▸ PROBLEM:
Repeat each entry exactly and drop the pictures.

▸ RECORDS SUPPLIED:
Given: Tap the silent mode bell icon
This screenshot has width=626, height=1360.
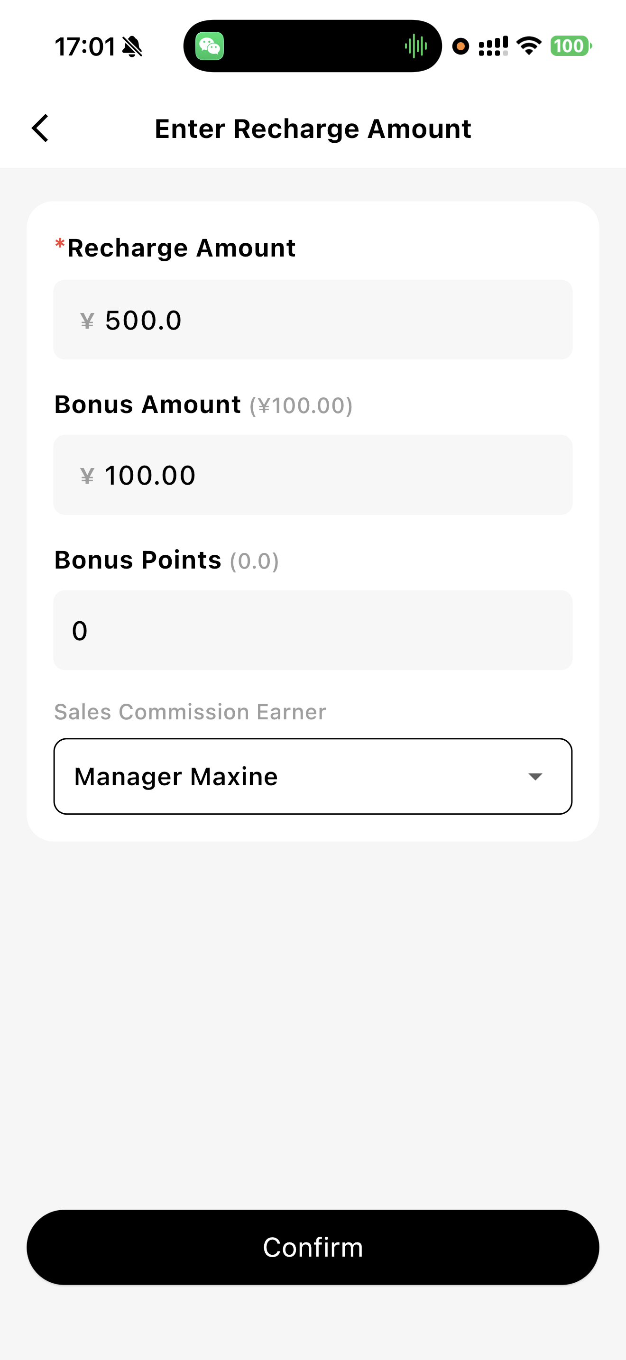Looking at the screenshot, I should (x=132, y=46).
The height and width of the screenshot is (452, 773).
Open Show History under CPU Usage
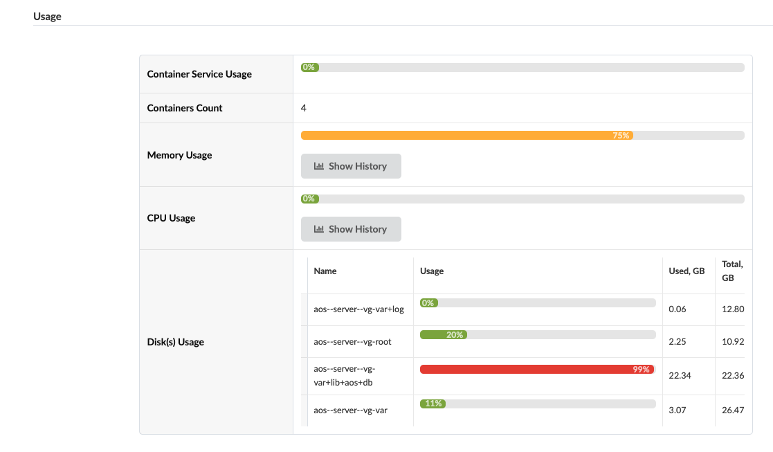click(351, 229)
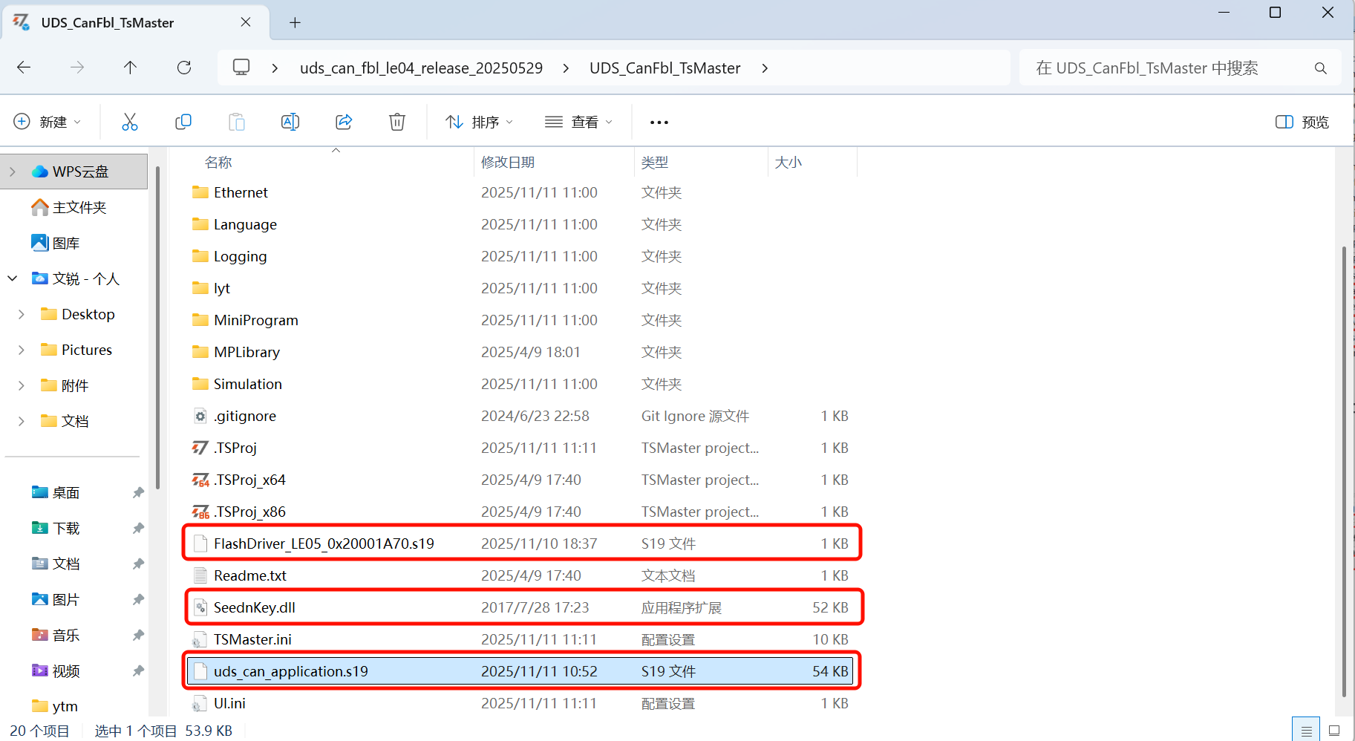Click uds_can_fbl_le04_release_20250529 breadcrumb
Image resolution: width=1355 pixels, height=741 pixels.
(x=421, y=68)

▸ COMPLETED TASK:
Given: Tap the silent mode bell icon
This screenshot has width=626, height=1360.
Looking at the screenshot, I should (x=132, y=46).
The height and width of the screenshot is (452, 773).
Open Show History under CPU Usage
click(351, 229)
Click uds_can_fbl_le04_release_20250529 breadcrumb
Image resolution: width=1355 pixels, height=741 pixels.
(x=421, y=68)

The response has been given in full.